Race, gender remain workplace barriers in Ontario, Census data reveal – Employment equity programs needed to level workplace playing field for visible minorities (Toronto Star):
A new report based on 2005 Census data being released [June 3, 2010], shows that visible minorities in Ontario are far more likely to live in poverty, have trouble finding a job and earn less in the workplace.
Sexism and racial discrimination “pack a double wallop,” for visible minority women who earned 53.4 cents for every dollar a white man earned, said economist Sheila Block who wrote the report for the Canadian Centre for Policy Alternatives.
“The Census data reveals that in 2005, at the height of pre-recession economic prosperity, women from racialized backgrounds working in Ontario faced real barriers to success,” she said. “They earned about half as much as non-racialized men.
When she factored out age, education and immigration status, Block found:
• Workers from visible minority groups faced unemployment rates of 8.7 per cent compared to 5.8 per cent for all Ontario workers.

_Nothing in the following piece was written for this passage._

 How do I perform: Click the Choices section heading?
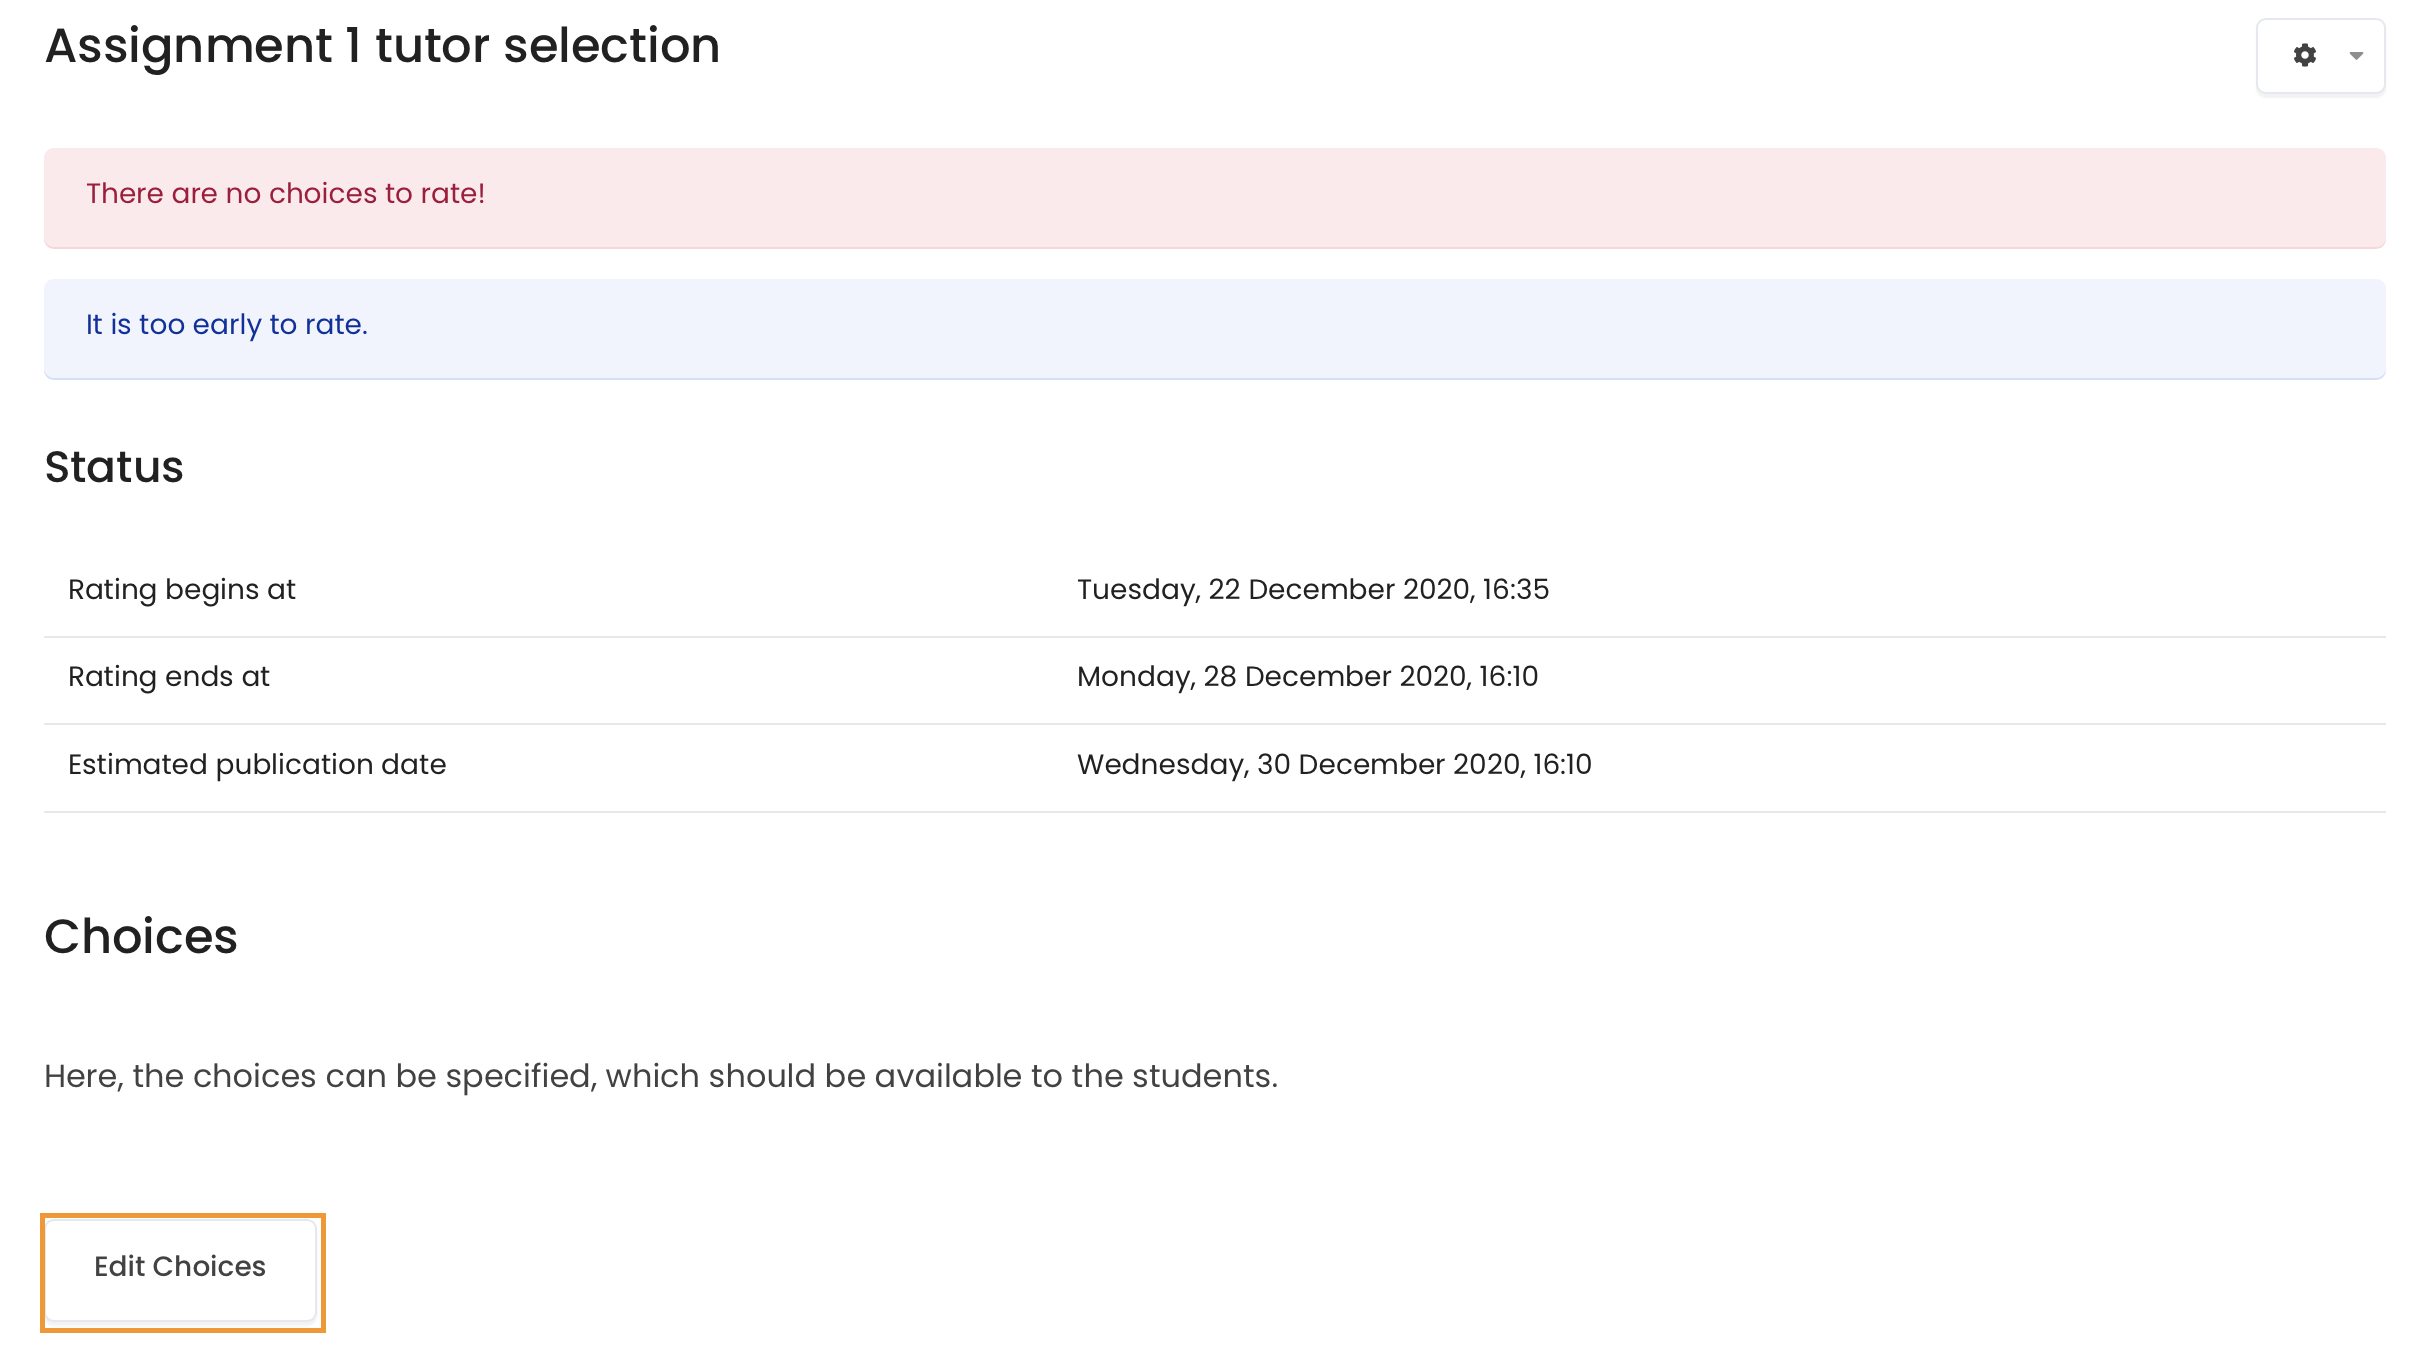point(141,937)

• Visible minority workers were paid 77.5 cents for every dollar a white worker earned.
• Visible minority families were three times more likely to live in poverty, with poverty rates of 18.7 per cent, compared to 6 per cent for white families.
Another way to look at it is that white men earn $1.87 for every $1.00 earned by a woman of colour, or about 87% more for being white and male. When controlling for age, education, and immigration status, white people earn $1.29 for every $1.00 earned by a person of colour, or about 29% more for being white.